**Your goal:**
Answer these questions from the article on sleep and testosterone, numbering each answer to match.
1. How many hours of sleep with a normal architecture does the increase in testosterone require?
2. What does the article say predictably increases testosterone levels, in proportion to the amount lost?
3. What is the time between sleep onset and the first REM episode called?

(Passage)

July 27, 2022

The relationship between sleep disorders and testosterone in men

Article From: Asian Journal of Andrology Year : 2014  |  Volume : 16  |  Issue : 2  | Page : 262-265

By: Gary Wittert

Discipline of Medicine and Freemasons Foundation Centre for Men’s Health, University of Adelaide, Adelaide, South Australia, Australia


Plasma testosterone levels display circadian variation, peaking during sleep, and reaching a nadir in the late afternoon, with a superimposed ultradian rhythm with pulses every 90 min reflecting the underlying rhythm of pulsatile luteinizing hormone (LH) secretion. The increase in testosterone is sleep, rather than circadian rhythm, dependent and requires at least 3 h of sleep with a normal architecture. Various disorders of sleep including abnormalities of sleep quality, duration, circadian rhythm disruption, and sleep-disordered breathing may result in a reduction in testosterone levels. The evidence, to support a direct effect of sleep restriction or circadian rhythm disruption on testosterone independent of an effect on sex hormone binding globulin (SHBG), or the presence of comorbid conditions, is equivocal and on balance seems tenuous. Obstructive sleep apnea (OSA) appears to have no direct effect on testosterone, after adjusting for age and obesity. However, a possible indirect causal process may exist mediated by the effect of OSA on obesity. Treatment of moderate to severe OSA with continuous positive airway pressure (CPAP) does not reliably increase testosterone levels in most studies. In contrast, a reduction in weight does so predictably and linearly in proportion to the amount of weight lost. Apart from a very transient deleterious effect, testosterone treatment does not adversely affect OSA. The data on the effect of sleep quality on testosterone may depend on whether testosterone is given as replacement, in supratherapeutic doses, or in the context abuse. Experimental data suggest that testosterone may modulate individual vulnerability to subjective symptoms of sleep restriction. Low testosterone may affect overall sleep quality which is improved by replacement doses. Large doses of exogenous testosterone and anabolic/androgenic steroid abuse are associated with abnormalities of sleep duration and architecture.
Keywords: obesity; obstructive sleep apnea; shift work; sleep restriction; testosterone


Normal sleep physiology
From a neurophysiological standpoint, there are two types of sleep: nonrapid eye movement (NREM) and rapid eye movement (REM) sleep. The first two phases of NREM sleep (phases 1 and 2) are light and often alternate with brief waking episodes. Two deeper phases of NREM sleep (phases 3 and 4) together known as slow wave sleep (SWS) tend to occur predominantly in the earlier part of the night and become lighter thereafter. Usually four to six cycles of REM sleep occur at intervals of approximately 90 min becoming longer and more frequent over the course of the night. The time between sleep onset and the first REM episode is termed REM latency. The term sleep architecture is used to describe the pattern of sleep that occurs through the night. From approximately middle-aged onwards, less time is spent in the deeper phases of sleep and there is more stage I sleep and more awakenings. The effect of ageing on REM sleep is more variable and it tends to be preserved until quite late in life.

(End Passage)
(Supplied entries)

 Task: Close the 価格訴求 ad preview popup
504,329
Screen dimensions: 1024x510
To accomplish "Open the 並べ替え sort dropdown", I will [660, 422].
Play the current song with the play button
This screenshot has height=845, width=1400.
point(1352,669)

(End Supplied entries)

**Solution to this exercise:**
1. At least 3 hours.
2. A reduction in weight.
3. REM latency.